• **TEXT**:
↓↓↓

Guide · Indicators
What are Bollinger Bands?
The short answer
Bollinger Bands are a volatility envelope: a middle band that is a moving average, usually a 20-period simple moving average, with an upper and lower band placed a set number of standard deviations of price above and below it, by default two. Because standard deviation measures how far recent prices have strayed from their average, the bands widen when volatility rises and contract when it falls. They tell you how stretched or calm price is relative to its own recent behaviour, and, above all, how volatile it is now. They do not tell you which way price goes next, and a touch of a band is not a buy or a sell.
John Bollinger devised the bands in the 1980s, and the single most useful thing to understand about them is what they are made of: standard deviation. That one ingredient is why the bands breathe, why a "squeeze" can precede a big move, and why the reflex to sell the upper band and buy the lower one gets traders run over in a trend. This guide builds the construction exactly, introduces the two companion readings, %B and bandwidth, then spends most of its length on the parts most explanations skip: what the squeeze does and does not tell you, and why price "walks the band" instead of turning at it.

↑↑↑

• **PROVIDED RECORDS**:
↓↓↓

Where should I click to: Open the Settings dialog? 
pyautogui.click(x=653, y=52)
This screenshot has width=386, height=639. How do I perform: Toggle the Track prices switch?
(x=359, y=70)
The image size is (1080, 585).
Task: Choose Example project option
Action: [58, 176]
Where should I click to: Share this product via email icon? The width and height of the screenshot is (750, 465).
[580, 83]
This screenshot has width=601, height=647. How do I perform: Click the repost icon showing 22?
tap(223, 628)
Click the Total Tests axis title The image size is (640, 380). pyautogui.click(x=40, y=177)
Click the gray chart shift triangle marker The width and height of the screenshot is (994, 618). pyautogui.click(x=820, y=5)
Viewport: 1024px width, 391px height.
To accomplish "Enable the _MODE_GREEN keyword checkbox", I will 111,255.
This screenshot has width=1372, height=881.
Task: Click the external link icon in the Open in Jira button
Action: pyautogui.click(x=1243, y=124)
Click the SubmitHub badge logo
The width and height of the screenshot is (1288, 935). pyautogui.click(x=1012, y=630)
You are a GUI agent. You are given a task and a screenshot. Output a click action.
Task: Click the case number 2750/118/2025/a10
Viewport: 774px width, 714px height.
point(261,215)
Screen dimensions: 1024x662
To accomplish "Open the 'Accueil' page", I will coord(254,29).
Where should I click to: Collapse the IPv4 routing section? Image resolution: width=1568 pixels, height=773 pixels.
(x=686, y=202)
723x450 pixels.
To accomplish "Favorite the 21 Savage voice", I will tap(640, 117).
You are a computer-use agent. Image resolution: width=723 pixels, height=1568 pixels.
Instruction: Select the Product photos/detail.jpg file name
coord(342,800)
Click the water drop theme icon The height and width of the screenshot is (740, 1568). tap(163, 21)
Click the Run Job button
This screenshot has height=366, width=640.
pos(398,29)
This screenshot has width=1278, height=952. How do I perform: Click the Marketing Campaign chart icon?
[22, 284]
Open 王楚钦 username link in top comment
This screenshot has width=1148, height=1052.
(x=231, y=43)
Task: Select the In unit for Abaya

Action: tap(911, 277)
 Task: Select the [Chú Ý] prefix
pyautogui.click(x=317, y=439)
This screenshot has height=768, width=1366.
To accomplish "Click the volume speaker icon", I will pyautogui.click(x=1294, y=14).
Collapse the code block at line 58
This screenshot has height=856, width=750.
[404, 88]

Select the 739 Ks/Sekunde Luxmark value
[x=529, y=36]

↑↑↑

• **GOALS**:
a) Count the lines in the records that contain the string "perform" and give only that number.
b) Continue the guide on Bollinger Bands from the point where it stops.

• **RESPONSES PER TASK**:
a) 3

b)
The construction: an average, plus and minus its own volatility
Bollinger Bands are three lines, and each one is defined by a short formula. The middle band is a simple moving average of closing prices over N periods, where N is 20 by default. The upper and lower bands are that same average shifted up and down by K times the standard deviation of price over the identical N periods, where K is 2 by default. Standard deviation is the statistical yardstick of dispersion: when recent closes are scattered far from the average it is large, and when they cluster tightly it is small. That is the whole mechanism. The envelope is not drawn at a fixed rupee distance; it is drawn at a distance proportional to how volatile the instrument currently is, so it inflates and deflates on its own.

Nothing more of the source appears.